What you are asked to do
Only the lines from the line containing "Click the black plus badge beside name" to the end of the entries, both included, belong in your answer, and each must match exactly.

Extracted data
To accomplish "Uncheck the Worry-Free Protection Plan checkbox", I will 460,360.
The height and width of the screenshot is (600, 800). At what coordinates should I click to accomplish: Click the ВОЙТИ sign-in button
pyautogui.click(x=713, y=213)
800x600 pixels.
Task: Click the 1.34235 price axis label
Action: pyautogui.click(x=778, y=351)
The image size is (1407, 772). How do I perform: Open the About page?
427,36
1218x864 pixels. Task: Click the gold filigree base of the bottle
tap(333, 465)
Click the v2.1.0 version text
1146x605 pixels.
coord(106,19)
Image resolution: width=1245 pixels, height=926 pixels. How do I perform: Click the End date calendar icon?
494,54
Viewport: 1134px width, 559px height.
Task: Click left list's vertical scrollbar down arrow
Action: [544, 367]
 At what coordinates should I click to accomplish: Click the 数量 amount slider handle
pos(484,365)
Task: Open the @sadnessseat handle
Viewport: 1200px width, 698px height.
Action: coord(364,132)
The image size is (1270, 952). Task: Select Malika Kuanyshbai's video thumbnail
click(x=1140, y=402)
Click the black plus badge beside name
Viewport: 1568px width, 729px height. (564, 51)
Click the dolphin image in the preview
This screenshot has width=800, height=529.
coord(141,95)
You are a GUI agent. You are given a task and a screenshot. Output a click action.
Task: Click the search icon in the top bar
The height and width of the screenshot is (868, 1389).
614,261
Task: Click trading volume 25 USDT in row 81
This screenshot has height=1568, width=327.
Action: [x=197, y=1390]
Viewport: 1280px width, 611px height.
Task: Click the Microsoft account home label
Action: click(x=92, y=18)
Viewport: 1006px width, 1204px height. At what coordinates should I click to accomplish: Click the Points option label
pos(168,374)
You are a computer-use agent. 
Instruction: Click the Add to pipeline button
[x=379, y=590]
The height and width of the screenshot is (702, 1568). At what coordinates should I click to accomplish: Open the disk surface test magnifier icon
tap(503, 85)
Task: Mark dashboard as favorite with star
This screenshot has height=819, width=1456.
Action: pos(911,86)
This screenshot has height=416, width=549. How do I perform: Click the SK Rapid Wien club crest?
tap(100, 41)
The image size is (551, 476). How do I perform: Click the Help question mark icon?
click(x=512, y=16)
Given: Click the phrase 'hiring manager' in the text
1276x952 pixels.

Response area
Click the black plus badge beside name
Viewport: 1568px width, 729px height. (564, 51)
Click the dolphin image in the preview
This screenshot has width=800, height=529.
coord(141,95)
You are a GUI agent. You are given a task and a screenshot. Output a click action.
Task: Click the search icon in the top bar
The height and width of the screenshot is (868, 1389).
614,261
Task: Click trading volume 25 USDT in row 81
This screenshot has height=1568, width=327.
Action: [x=197, y=1390]
Viewport: 1280px width, 611px height.
Task: Click the Microsoft account home label
Action: click(x=92, y=18)
Viewport: 1006px width, 1204px height. At what coordinates should I click to accomplish: Click the Points option label
pos(168,374)
You are a computer-use agent. 
Instruction: Click the Add to pipeline button
[x=379, y=590]
The height and width of the screenshot is (702, 1568). At what coordinates should I click to accomplish: Open the disk surface test magnifier icon
tap(503, 85)
Task: Mark dashboard as favorite with star
This screenshot has height=819, width=1456.
Action: pos(911,86)
This screenshot has height=416, width=549. How do I perform: Click the SK Rapid Wien club crest?
tap(100, 41)
The image size is (551, 476). How do I perform: Click the Help question mark icon?
click(x=512, y=16)
Given: Click the phrase 'hiring manager' in the text
1276x952 pixels.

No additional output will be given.